Si j’étais cinéaste et beaucoup plus entreprenant que je ne le suis, je m’empresserais de collecter des fonds et d’obtenir les autorisations d’usage pour faire un film sur la Réserve. Ce serait une œuvre dans la lignée du cinéma direct, ou plus précisément dans la lignée des films des frères Maysles (dans la lignée de Salesman, de Gimme Shelter) : on y suivrait sans commentaire, sans image superflue et tout au long d’une suite de plans subtilement enchaînés les employés pris dans leurs tâches de tous les jours : le traitement des réservations, le va-et-vient perpétuel dans les couloirs sous-éclairés, le couinement des chariots, du monte-charge, le balancement quasi imperceptible des étagères, le monde réduit à des symboles, des cotes, à des piles de vieux livres… Parfois, les bibliothécaires s’interrompraient dans leur travail pour expliquer telle ou telle chose, pour raconter une anecdote un peu obscure, pour faire une blague, et parfois non, on les verrait simplement absorbés, silencieux, ou perplexes et murmurant quelque chose pour eux-mêmes.
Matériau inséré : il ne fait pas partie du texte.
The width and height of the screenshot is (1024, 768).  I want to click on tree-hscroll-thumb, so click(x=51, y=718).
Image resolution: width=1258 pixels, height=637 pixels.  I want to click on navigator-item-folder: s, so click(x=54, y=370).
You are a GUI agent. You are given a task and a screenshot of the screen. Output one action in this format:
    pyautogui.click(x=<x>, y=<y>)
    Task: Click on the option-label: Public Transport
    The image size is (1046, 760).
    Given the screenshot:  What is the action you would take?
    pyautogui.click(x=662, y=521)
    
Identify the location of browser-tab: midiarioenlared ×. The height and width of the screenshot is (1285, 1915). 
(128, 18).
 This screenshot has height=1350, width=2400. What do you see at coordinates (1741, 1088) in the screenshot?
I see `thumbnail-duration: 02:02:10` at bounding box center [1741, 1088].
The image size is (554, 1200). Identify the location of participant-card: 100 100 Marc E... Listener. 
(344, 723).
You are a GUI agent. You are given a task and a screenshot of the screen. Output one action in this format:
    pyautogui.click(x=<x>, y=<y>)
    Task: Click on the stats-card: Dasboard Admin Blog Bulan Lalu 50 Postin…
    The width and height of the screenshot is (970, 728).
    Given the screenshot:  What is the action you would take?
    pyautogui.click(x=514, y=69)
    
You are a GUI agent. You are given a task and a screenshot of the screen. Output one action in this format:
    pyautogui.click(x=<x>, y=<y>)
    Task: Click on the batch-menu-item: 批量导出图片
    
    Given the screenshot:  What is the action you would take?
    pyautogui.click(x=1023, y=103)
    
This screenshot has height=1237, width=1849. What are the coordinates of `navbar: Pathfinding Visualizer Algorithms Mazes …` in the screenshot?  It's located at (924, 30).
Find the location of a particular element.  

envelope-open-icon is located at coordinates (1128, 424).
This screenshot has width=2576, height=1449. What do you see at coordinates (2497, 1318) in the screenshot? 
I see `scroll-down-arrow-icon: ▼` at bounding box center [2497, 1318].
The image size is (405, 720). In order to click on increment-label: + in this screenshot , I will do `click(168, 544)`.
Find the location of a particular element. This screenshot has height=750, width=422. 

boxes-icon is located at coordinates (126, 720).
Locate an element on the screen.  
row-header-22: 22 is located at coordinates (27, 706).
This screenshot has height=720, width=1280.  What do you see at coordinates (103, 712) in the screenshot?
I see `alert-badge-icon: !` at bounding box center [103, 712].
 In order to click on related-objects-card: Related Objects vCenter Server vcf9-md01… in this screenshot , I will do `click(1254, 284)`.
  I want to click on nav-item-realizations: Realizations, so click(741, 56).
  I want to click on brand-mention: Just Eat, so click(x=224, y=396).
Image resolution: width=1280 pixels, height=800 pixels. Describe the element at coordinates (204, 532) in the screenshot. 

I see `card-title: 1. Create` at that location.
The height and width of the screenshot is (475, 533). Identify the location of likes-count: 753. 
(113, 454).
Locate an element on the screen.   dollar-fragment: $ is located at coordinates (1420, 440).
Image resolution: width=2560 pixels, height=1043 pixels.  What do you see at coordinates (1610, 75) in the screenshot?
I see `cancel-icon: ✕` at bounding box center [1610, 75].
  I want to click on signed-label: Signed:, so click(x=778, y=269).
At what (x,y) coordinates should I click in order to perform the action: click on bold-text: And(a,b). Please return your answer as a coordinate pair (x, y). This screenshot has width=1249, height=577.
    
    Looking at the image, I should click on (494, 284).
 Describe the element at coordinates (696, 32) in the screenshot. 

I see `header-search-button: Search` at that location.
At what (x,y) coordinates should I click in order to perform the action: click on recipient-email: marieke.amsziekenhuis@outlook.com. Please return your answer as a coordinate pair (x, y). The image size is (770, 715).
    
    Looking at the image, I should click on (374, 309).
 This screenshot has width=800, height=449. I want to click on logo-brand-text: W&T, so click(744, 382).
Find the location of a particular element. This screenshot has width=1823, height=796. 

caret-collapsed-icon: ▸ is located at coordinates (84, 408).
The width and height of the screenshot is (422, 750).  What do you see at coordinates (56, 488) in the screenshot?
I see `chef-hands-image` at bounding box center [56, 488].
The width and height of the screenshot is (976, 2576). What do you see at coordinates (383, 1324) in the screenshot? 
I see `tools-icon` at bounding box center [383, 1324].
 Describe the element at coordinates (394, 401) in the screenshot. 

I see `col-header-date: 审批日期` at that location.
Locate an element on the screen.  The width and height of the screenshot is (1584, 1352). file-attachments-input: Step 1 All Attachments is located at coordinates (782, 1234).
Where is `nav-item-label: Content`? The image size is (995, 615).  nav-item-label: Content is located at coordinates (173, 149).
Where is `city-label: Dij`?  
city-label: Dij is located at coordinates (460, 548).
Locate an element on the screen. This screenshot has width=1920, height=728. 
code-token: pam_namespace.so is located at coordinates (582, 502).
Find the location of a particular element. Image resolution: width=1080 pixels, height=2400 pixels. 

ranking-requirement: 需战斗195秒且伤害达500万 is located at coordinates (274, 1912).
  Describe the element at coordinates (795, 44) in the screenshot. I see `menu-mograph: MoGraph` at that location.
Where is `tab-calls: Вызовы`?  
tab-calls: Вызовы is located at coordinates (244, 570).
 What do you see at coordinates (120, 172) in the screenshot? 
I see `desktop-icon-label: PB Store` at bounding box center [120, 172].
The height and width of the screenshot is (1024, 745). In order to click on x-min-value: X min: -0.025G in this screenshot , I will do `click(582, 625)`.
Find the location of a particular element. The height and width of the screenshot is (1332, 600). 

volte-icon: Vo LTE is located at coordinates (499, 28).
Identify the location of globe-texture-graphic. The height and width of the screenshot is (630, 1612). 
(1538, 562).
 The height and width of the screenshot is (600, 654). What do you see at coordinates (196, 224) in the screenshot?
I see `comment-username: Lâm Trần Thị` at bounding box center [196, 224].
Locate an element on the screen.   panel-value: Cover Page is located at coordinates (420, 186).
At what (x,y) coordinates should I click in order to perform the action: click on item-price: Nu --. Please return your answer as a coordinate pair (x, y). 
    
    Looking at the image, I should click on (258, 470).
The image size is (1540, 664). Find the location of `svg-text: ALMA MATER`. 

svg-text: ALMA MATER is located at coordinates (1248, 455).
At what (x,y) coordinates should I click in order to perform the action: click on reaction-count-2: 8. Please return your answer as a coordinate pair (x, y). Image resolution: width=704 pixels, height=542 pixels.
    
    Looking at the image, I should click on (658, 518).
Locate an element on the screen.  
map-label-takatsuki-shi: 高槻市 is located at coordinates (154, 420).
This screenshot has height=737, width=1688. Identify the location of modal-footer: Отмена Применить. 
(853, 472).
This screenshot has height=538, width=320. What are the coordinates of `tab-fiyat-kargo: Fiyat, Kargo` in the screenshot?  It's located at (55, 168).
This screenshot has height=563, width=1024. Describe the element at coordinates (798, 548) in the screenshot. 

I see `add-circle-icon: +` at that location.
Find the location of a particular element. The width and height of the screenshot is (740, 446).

Et le film recueillerait tous les indices de crispation, ou d’ennui, ou de plaisir, ou d’émotions plus délicates et flottantes que celles-là, et bien plus fidèlement reprises par des images que par des mots. Il montrerait les gestes quasi chorégraphiques des employés et donnerait à entendre la langue particulière de chacun d’eux. Et de nouveau, les livres, l’envoi des livres aux quatre coins de Paris et leur retour, la poussière, les néons qui grésillent, le rangement, l’équipement (les gros rouleaux de pastilles autocollantes, les tampons, les recharges d’encre rouge), le déjeuner au restaurant municipal, les réunions, les pauses, les pots de départ, les cartes postales des collègues en congé fixées sur un panneau en liège… À la toute fin du film, il y aurait un plan fixe, très long, un plan comme dans les films de Chantal Akerman, l’image vibrante mais figée d’un bureau déserté, et où ne résonneraient plus que la voix des journalistes de France Info ou les mouvements d’une symphonie diffusée sur Radio Classique, les bruits de la rue Saint-Maur, et en provenance d’un autre bureau, quelques paroles trop étouffées pour être comprises : une pièce à la fois vide, gonflée de présence et regorgeant de signes de vie, des signes que le micro et l’objectif attireraient jusqu’à eux comme des trous noirs.